Contamination higher 100%

[fjell-dev]

Hi,

I would like to ask in case of some genomes that we have been analyzed (assembled Illumina sequencing), the contamination percentage is over 100% or even 200%. What does it really mean in those cases? Does it mean that there are more than two species identified by checkM in the samples?

Thank you,

Best regards,

LC

[donovan-h-parks]

There are many cases that can lead to extremely high contamination. The simplest would be that the bin is a mixture of 2 or 3 species as you indicated. In this case the "strain heterogeneity" should be close to 100%. Alternatively, the bin may be a mixer of many (potentially divergent) genomes that are erroneously binned together. These "superbins" are not uncommon and generally occur for genomes with low coverage.

[fjell-dev]

Thanks a lot for your explanation. I partly understand how CheckM works after reading the paper, though I would like to ask you some questions for clarifications:

• For example, in one of our sample, if there is a mixture of two distant-related strains, one is from B. subtilis and one from Actinobacteria with a (hypothetical) ratio of genetic material of 40:60%, respectively, what would checkM report the percentage of contamination and strain heterogeneity?
• If checkM reports the contamination of 50%, does it mean that we potentially have a mixture of two strains (either closely related or not) with equal amount of genetic material?
• And if we have, let's say, a mixture of ten strains in one sample with a variety of amount of genetic material , what would be the contamination level that checkM will report in case of 10 strains all from closely related Actinobacteria? Or in case of seven strains from Actinobacteria, two from B. subtilis, one from from Staphylococcus aureus?

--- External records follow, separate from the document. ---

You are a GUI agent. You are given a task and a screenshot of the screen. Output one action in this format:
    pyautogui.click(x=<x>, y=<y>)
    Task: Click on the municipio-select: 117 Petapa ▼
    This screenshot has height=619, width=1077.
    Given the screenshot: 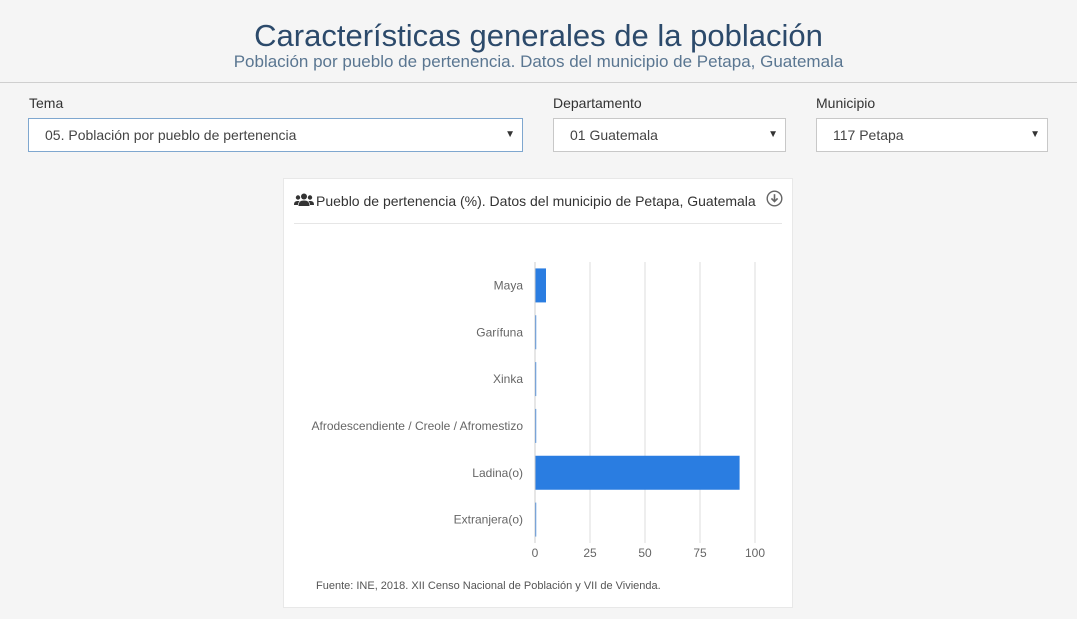 What is the action you would take?
    pyautogui.click(x=932, y=135)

The reason for those questions is that we are trying to interpret the output of checkM in case of our bioprospecting samples. We have some cases of checkM reporting high level of contamination but we are wondering if we can identify the nature of the contamination like do we have a sample of two strains that are very similar to each other or if they are very different from each other. And if there is a way that we can identify novel strains from the results of checkM if a strain is not in the reference database before.

Thank you.

[donovan-h-parks]

Q1: Assuming complete genomes were assembled for both populations and placed into the same bin/genome, CheckM would report 100% contamination and 0% strain heterogeneity. The ratio of genetic material makes no difference to this calculation, and the degree to which the two populations produce assembled contigs that are ultimately placed into the same bin/genome.

Q2: This could indicate a number of different scenarios and does not necessarily imply a mixture of just two strains. For example, it could be a mixture of 3 or more strains all with similar genomic properties and coverage profiles. Quantitatively, contamination of 50% indicates that half the genes expected to be single-copy were identified twice in this bin.

Q3: Again, the amount of genetic material is not directly relevant beyond how it impacts the assembly and binning. If all 10 strains were completely assembled and into a single bin, the completeness would be 100% and the contamination would be 900%. For 7 strains (regardless of how closely related they are), completeness = 100% and contamination = 600%.

In general, closely related strains are a challenge. This is not really a limitation of CheckM, but of assembly and binning methods that often have trouble in such cases.

[fjell-dev]

Thanks again for your replies. They are indeed very clear and helpful. If I need to explain checkM for a person with non-bioinformatics background (like why we use it and not others), is it correct to say that checkM will make a profile of marker genes specifically to the sample's population (for example, a sample with 1000 different strains) and place them in a corresponding tree, at the same time compare to established reference marker genes? So that makes checkM more accurate in the prediction of contamination? At least that's what I understand from reading the article. And would those specific marker genes are somehow overlapped with "house-keeping" genes of the population? Thank you.

[donovan-h-parks]

No. I don't think that is correct. CheckM does not dynamically create new sets of marker genes based on the genomes you provide it. It takes your genomes and determines where they are in a reference phylogenetic tree. Based on the placement of a genome in the tree, it then determines the most appropriate set of marker genes to use to evaluate the completeness and contamination of this genome. This is repeated, independently, for each genome.

So, if you provide CheckM with a set of E. coli genomes it can determine this and will use an E. coli specific set of marker genes. If your provide it with a set of highly novel strains (say, from a new phylum) it will evaluate these using a set of Bacteria specific marker genes.

[fjell-dev]

OK, so now I understand. I think the parts that I got confused are from "Here we describe CheckM, an automated method for estimating the completeness and contamination of a genome using marker genes **that are specific to a genome’s inferred lineage within a reference genome tree**" and "Within CheckM, a gene identified as **single copy in ≥97% of genomes** is considered to be a marker gene." in which I understood that checkM will create a set of specific marker genes that appear as a single copy in 97% of every genomes in the datasets and use that to determine the contamination and strain heterogeneity. Thanks a lot for clarifying that for me.